- Born: Qusar District, Azerbaijan
- Allegiance: Azerbaijani Armed Forces
- Branch: Azerbaijani Special Forces
- Rank: Colonel
- Conflicts: First Nagorno-Karabakh War; Four-Day War; Second Nagorno-Karabakh War Battle of Hadrut; Battle of Shusha; ;
- Awards: For Heroism Medal, For service to the Fatherland Order,

= Tehran Mansimov =

Azerbaijani military officer

Tehran Javid oghlu Mansimov (Tehran Cavid oğlu Mənsimov) is an Azerbaijani military officer, serving as a colonel being a senior leader in the Special Forces. He participated in the First Nagorno-Karabakh War, the 2016 Nagorno–Karabakh clashes and the 2020 Nagorno-Karabakh war, during which he was one of the commanders of Azerbaijani forces in the 2020 Battle of Shusha.

== Life and service ==
Tehran Javid oglu Mansimov was born in the Qusar District of the Republic of Azerbaijan. He is an Lezgian.

Tehran Mansimov was one of the leaders of the Special Forces of Azerbaijan during 2020 Nagorno-Karabakh war, which began on September 27, 2020 to capture the territories and ensure the territorial integrity of Azerbaijan. He was one of the leaders of the battles for the capture of Shusha, which lasted from 4 to 8 November.

== Awards ==
- On 24 June 2005 by the decree of the Azerbaijani President Ilham Aliyev No. 860 Tehran Javid oglu Mansimov was awarded the For Heroism Medal.

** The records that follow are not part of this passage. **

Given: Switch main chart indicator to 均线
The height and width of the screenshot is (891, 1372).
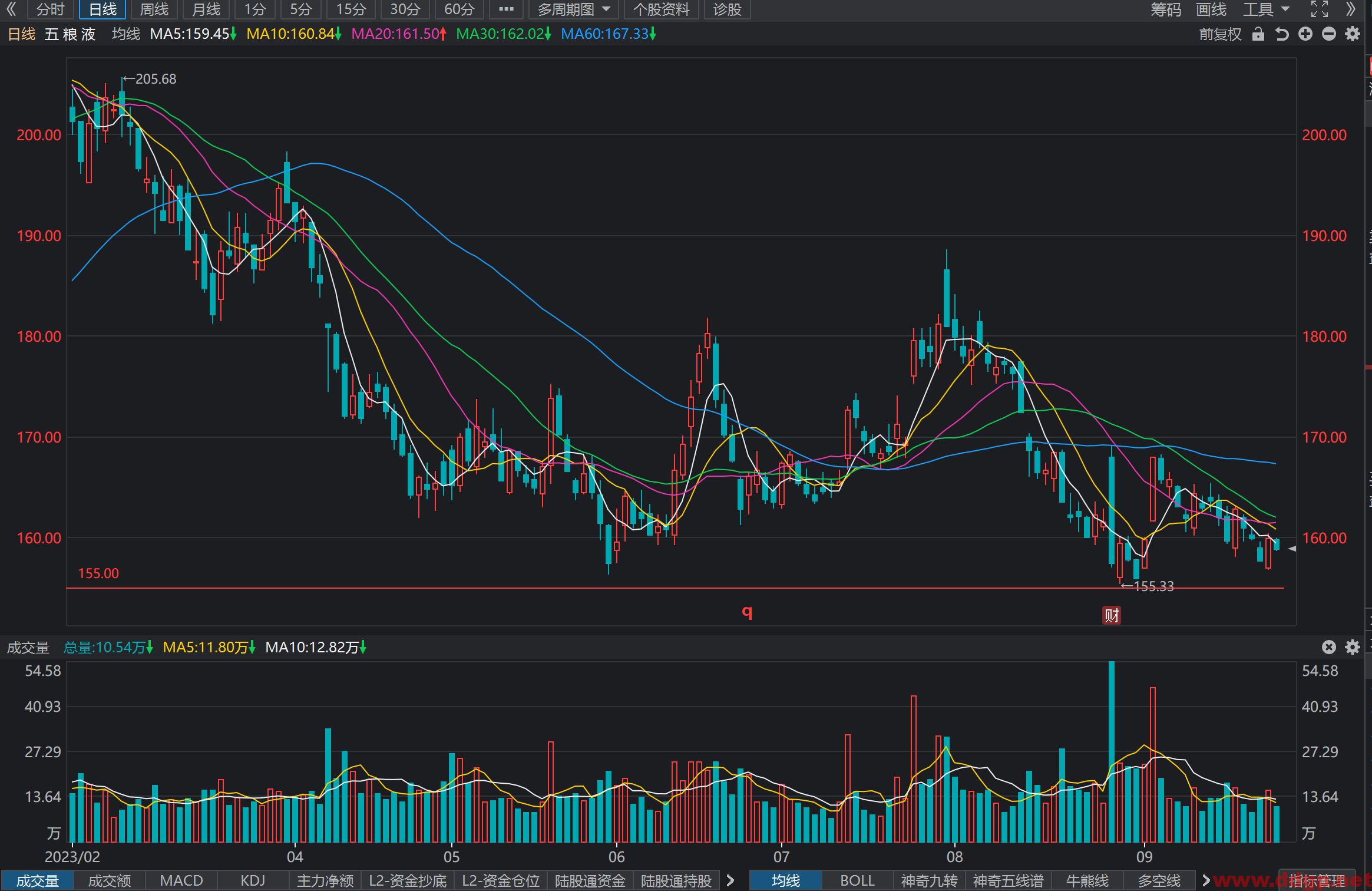Looking at the screenshot, I should (785, 880).
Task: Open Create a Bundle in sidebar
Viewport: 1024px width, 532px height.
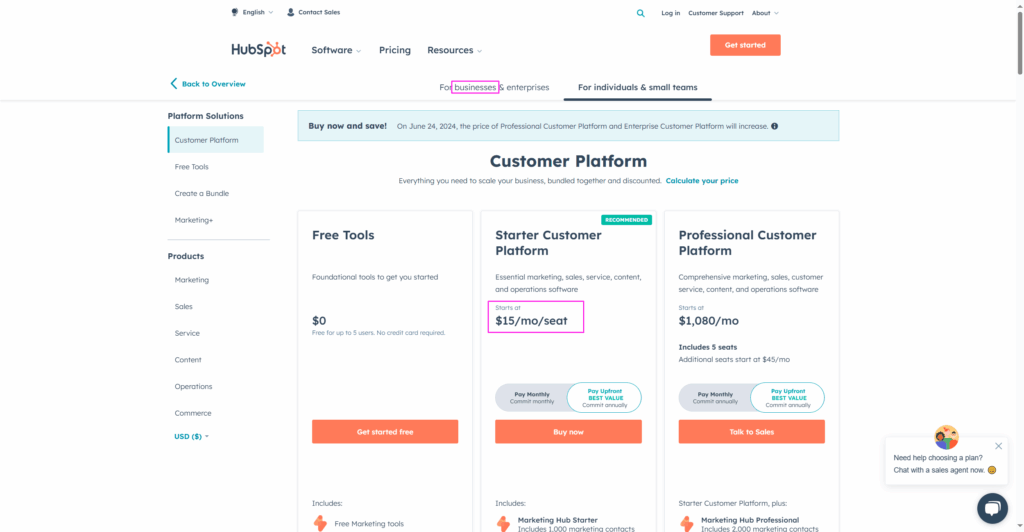Action: pos(202,193)
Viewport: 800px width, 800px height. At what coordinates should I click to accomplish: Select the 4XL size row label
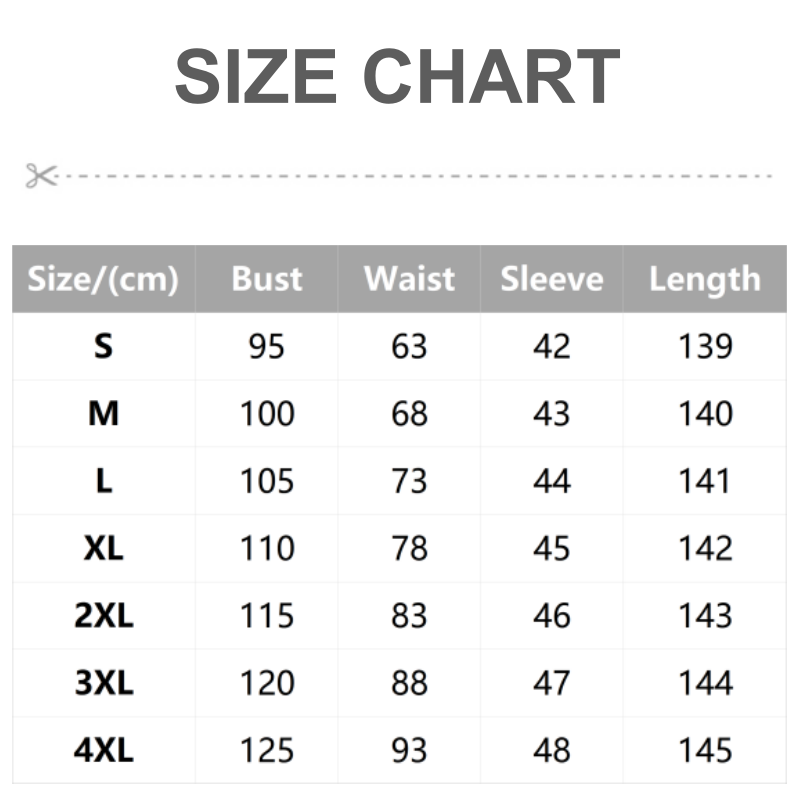103,750
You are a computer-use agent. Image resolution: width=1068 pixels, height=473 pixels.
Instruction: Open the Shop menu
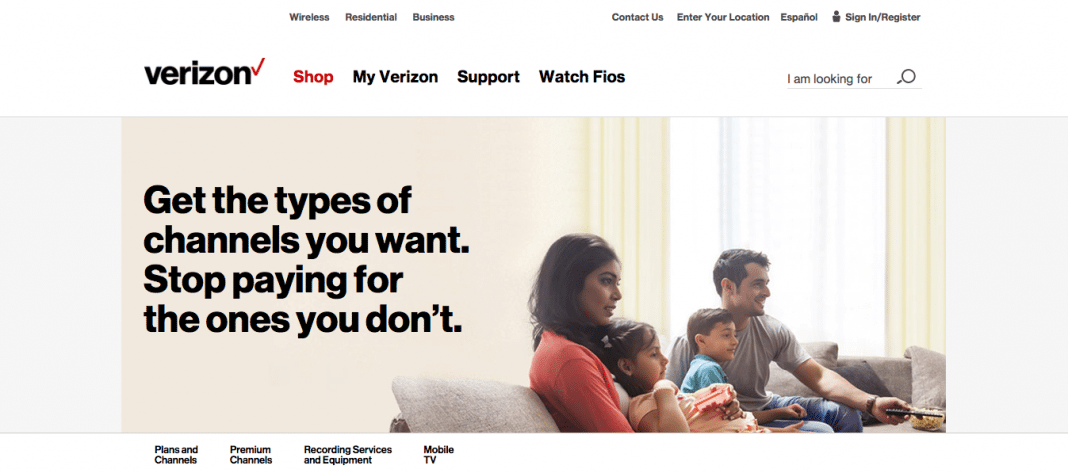coord(313,77)
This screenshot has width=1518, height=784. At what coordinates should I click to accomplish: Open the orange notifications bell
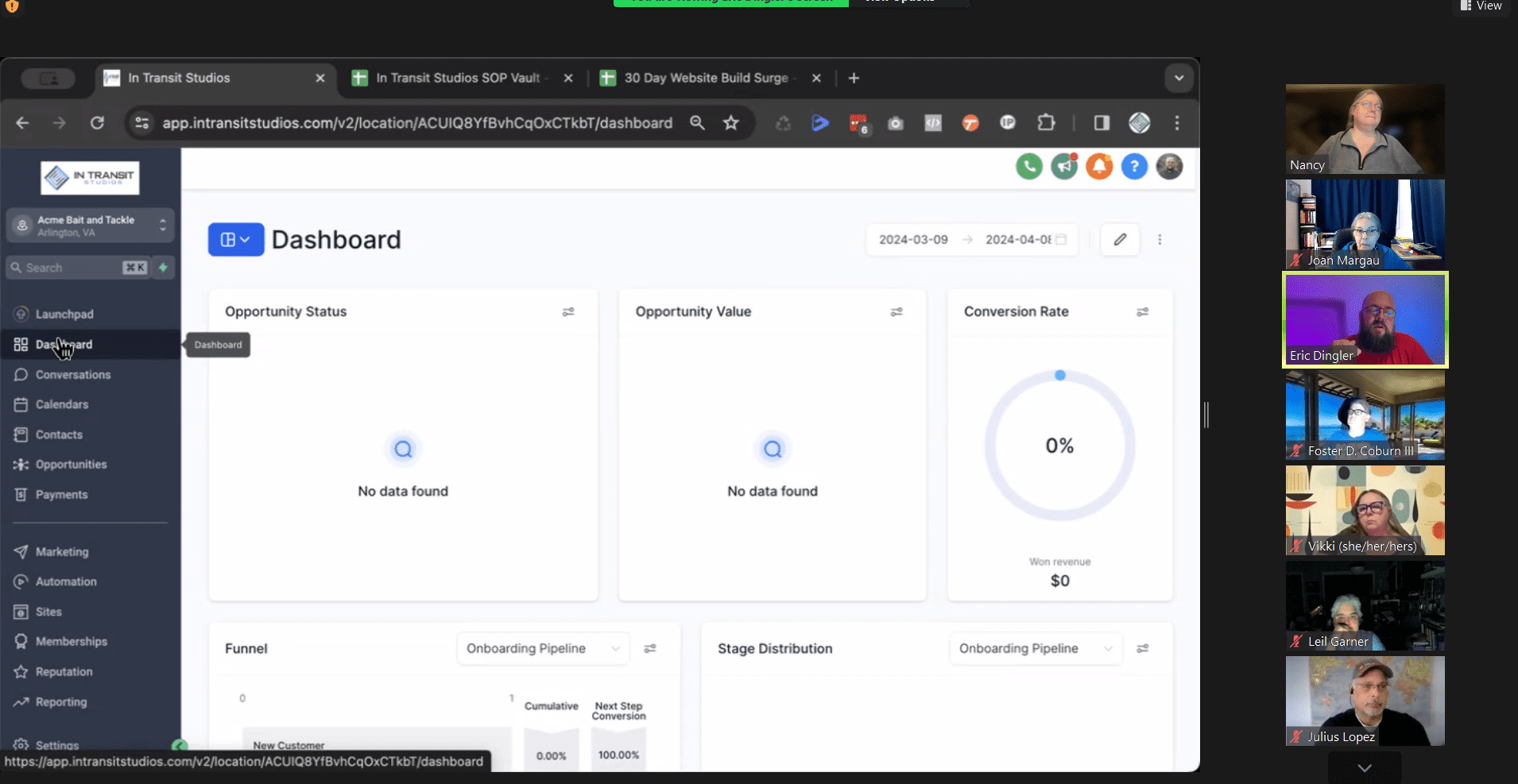1099,167
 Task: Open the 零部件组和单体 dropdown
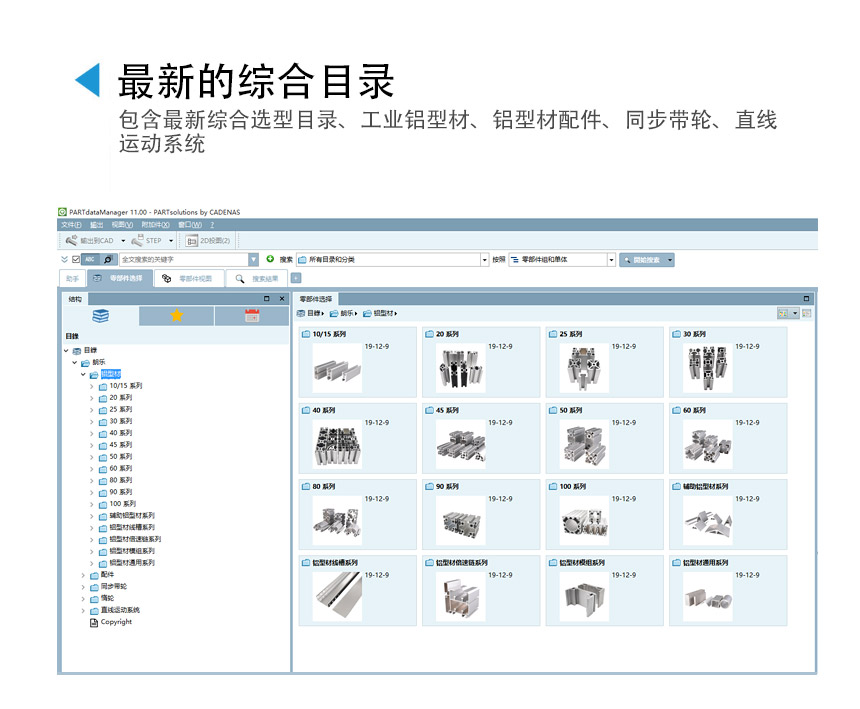point(611,260)
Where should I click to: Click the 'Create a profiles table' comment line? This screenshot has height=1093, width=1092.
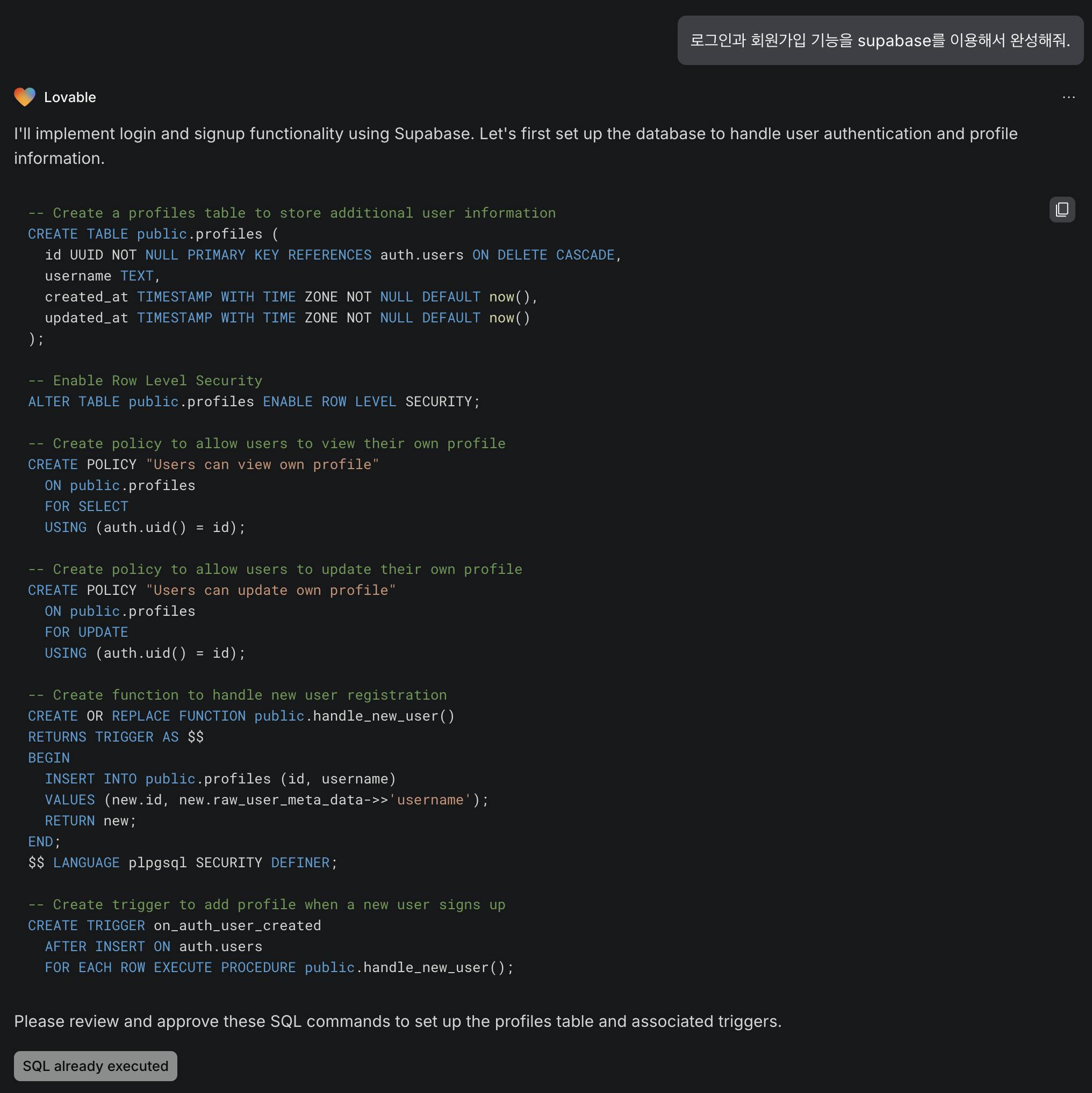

- On 20 June 2017 by the decree of the Azerbaijani President Ilham Aliyev No. 860 Tehran Javid oglu Mansimov was awarded the For service to the Fatherland Order.
- On 15 December 2020 by the decree of the Azerbaijani President Ilham Aliyev Tehran Javid oglu Mansimov was awarded the Azerbaijani Flag Order.